Ghost Town Trails

State field guide

The Best Ghost Towns in Nevada, From Easy to Earn-It

Nevada has more dead towns than living ones. Here's how to pick — from drive-up ruins near Vegas to the high-clearance legends.

Nevada is the ghost-town state: by most counts it holds more abandoned towns than inhabited ones, because almost every settlement here was built on a vein that eventually quit. Our survey layer records 1,920 vanished or historical sites in Nevada alone. That's not a list you work through — it's a landscape you choose from, so choose by how hard you want to work.

Easy: pavement and parking

Rhyolite, outside Beatty, is the best easy ghost town in the state — three-story bank ruins, the famous Bottle House, and Death Valley next door. Goldfield, right on US-95, was Nevada's biggest city in 1906 and still holds court in its stone courthouse; the hotel looms over the highway like a dare.
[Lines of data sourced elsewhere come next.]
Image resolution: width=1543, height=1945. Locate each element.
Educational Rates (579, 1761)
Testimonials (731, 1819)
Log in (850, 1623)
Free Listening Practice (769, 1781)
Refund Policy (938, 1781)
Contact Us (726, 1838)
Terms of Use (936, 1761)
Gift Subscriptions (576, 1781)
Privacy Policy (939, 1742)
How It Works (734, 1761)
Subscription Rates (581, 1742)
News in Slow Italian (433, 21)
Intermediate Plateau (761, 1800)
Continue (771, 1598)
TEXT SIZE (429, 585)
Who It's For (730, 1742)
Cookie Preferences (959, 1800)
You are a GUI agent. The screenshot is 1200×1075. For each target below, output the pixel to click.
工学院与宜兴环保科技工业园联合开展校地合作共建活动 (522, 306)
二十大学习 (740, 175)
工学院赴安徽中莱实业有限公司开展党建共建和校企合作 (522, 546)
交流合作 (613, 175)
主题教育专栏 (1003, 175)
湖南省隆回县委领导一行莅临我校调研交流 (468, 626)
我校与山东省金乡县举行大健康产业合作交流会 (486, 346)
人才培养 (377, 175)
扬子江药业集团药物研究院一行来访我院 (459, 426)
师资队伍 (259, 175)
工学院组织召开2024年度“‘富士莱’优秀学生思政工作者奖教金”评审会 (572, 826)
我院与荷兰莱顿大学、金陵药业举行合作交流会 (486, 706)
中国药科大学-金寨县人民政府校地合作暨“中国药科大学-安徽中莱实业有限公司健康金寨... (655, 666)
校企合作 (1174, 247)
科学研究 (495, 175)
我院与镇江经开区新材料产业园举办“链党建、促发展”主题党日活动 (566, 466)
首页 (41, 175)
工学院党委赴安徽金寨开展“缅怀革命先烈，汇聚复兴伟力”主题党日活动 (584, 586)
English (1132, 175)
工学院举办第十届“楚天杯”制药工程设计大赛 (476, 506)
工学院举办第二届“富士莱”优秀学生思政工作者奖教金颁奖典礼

Berlin, inside Berlin–Ichthyosaur State Park, adds giant marine-reptile fossils to a preserved mining camp — the strangest double feature in Nevada.

Moderate: graded gravel

Belmont's brick courthouse rises out of Monitor Valley sagebrush at the end of a mostly-paved run from Tonopah. Unionville, where Mark Twain failed at mining for two weeks, hides in a green canyon south of I-80. St. Thomas, drowned by Lake Mead in 1938 and resurfaced by drought, is a flat, haunting walk on a dirt access road near Overton.

Earn-it: clearance, planning, and nerve

Hamilton — twelve thousand people at 8,000 feet, for about three years — asks for eleven miles of rough dirt west of Ely and pays in solitude. Delamar, 'The Widowmaker,' keeps its terraced stone mills behind thirty miles of Lincoln County desert. Jarbidge, in the far north, is a hundred-mile gravel commitment to one of the last gold-rush towns in America — bring a full tank and a bar appetite.

Every one of these has a full record in the atlas — dates, stories, access notes, and what's actually standing. Start with the state map, filter by what your vehicle can honestly do, and remember the Nevada rule: the emptier the road, the better the town.